> [EXCERPTED RECORDS]:
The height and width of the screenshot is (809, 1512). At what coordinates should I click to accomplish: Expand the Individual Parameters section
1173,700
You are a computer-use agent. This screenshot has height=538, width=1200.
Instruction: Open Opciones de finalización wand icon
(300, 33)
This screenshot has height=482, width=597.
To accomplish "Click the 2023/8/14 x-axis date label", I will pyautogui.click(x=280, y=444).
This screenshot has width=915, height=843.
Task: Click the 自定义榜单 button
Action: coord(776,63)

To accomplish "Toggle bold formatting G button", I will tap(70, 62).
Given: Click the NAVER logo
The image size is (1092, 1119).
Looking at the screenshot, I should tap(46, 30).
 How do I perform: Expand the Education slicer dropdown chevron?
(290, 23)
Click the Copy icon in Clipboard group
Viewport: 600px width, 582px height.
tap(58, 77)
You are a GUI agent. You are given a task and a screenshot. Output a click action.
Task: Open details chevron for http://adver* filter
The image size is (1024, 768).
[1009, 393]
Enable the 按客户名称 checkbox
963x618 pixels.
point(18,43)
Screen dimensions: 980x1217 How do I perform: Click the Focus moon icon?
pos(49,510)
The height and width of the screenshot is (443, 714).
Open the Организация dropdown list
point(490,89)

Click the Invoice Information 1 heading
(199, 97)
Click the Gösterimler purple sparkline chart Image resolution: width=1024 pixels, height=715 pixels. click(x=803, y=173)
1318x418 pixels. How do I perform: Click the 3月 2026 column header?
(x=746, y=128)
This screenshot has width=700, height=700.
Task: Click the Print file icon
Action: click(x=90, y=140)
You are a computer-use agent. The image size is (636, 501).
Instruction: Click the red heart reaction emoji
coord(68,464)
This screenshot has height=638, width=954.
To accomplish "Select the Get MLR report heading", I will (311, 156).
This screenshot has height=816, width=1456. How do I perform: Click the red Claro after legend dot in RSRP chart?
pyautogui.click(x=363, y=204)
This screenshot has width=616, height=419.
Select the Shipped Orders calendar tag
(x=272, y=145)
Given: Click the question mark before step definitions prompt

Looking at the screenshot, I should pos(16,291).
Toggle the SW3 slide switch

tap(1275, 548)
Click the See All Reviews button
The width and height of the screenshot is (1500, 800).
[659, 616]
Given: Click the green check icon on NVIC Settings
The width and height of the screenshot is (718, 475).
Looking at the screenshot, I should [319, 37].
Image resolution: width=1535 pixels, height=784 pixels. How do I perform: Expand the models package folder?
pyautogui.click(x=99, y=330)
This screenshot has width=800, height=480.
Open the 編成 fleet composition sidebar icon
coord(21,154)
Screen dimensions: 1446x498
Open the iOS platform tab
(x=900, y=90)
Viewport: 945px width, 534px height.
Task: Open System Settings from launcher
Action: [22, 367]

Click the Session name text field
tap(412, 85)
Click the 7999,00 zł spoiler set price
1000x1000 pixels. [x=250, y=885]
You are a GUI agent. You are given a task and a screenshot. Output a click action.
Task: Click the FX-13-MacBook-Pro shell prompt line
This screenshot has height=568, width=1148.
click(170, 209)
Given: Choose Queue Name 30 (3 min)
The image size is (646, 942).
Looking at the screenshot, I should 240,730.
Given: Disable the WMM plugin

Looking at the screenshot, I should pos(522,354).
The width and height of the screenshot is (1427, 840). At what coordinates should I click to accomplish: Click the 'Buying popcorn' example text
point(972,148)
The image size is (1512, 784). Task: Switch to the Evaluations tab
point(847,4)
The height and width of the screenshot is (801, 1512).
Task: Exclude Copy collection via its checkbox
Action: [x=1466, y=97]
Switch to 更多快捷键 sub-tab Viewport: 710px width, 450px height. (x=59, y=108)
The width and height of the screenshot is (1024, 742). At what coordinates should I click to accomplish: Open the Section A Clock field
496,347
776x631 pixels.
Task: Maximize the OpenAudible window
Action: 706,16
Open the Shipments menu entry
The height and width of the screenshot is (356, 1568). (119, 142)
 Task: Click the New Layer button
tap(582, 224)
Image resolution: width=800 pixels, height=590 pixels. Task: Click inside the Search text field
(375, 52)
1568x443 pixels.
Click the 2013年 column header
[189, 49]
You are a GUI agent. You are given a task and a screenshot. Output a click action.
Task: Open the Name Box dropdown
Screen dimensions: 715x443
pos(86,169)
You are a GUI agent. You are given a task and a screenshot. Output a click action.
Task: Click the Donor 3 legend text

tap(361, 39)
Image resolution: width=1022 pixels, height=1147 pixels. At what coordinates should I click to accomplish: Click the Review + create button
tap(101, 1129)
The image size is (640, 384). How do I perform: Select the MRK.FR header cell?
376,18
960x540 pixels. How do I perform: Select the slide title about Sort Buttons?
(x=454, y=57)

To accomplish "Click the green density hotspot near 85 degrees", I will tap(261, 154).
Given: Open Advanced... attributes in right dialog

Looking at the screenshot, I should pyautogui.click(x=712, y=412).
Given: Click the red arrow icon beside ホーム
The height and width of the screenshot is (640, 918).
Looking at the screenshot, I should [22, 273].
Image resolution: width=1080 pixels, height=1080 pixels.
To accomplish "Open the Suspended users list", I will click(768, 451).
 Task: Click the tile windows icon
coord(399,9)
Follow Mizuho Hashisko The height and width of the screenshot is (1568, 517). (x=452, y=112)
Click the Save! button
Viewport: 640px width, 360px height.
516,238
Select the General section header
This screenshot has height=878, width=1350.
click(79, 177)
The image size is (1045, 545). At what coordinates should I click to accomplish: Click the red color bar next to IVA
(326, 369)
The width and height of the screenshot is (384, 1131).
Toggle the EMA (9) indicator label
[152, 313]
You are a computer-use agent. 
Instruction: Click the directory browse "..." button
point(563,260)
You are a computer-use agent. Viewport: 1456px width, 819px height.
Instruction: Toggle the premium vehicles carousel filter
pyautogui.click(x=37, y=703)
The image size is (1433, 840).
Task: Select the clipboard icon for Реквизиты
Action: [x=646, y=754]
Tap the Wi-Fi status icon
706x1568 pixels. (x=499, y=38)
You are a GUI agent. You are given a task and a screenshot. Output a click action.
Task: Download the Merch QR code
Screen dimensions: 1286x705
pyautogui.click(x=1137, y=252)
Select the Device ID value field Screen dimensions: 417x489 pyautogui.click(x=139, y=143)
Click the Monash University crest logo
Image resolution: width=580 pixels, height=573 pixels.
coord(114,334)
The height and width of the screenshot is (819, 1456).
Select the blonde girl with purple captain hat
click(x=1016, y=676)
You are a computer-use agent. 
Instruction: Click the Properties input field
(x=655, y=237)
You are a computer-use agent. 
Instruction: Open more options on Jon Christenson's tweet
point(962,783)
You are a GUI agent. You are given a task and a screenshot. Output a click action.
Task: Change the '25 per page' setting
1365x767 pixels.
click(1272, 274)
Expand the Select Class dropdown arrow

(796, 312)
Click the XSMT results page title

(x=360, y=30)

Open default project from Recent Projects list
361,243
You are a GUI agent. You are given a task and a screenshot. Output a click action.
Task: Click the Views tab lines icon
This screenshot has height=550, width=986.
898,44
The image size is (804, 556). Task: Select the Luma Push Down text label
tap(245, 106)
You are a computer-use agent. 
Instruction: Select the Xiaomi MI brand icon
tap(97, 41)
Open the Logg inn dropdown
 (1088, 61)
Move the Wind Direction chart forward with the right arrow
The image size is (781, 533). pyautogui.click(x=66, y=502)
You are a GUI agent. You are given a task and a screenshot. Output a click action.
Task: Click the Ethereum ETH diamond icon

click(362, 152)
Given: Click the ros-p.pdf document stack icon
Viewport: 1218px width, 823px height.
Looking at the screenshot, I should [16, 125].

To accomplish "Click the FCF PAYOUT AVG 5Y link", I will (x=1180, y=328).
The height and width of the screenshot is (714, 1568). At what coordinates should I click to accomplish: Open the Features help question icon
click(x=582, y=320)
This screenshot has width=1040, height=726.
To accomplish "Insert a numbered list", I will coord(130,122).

> [PROBLEM DESCRIPTION]:
From the records above, reproduce exactly the lines from the one with "This screenshot has height=550, width=986." to the one with "This screenshot has width=1040, height=726.", both included, and no others.

> [SOLVED PROBLEM]:
This screenshot has height=550, width=986.
898,44
The image size is (804, 556). Task: Select the Luma Push Down text label
tap(245, 106)
You are a computer-use agent. 
Instruction: Select the Xiaomi MI brand icon
tap(97, 41)
Open the Logg inn dropdown
 (1088, 61)
Move the Wind Direction chart forward with the right arrow
The image size is (781, 533). pyautogui.click(x=66, y=502)
You are a GUI agent. You are given a task and a screenshot. Output a click action.
Task: Click the Ethereum ETH diamond icon

click(362, 152)
Given: Click the ros-p.pdf document stack icon
Viewport: 1218px width, 823px height.
Looking at the screenshot, I should [16, 125].

To accomplish "Click the FCF PAYOUT AVG 5Y link", I will (x=1180, y=328).
The height and width of the screenshot is (714, 1568). At what coordinates should I click to accomplish: Open the Features help question icon
click(x=582, y=320)
This screenshot has width=1040, height=726.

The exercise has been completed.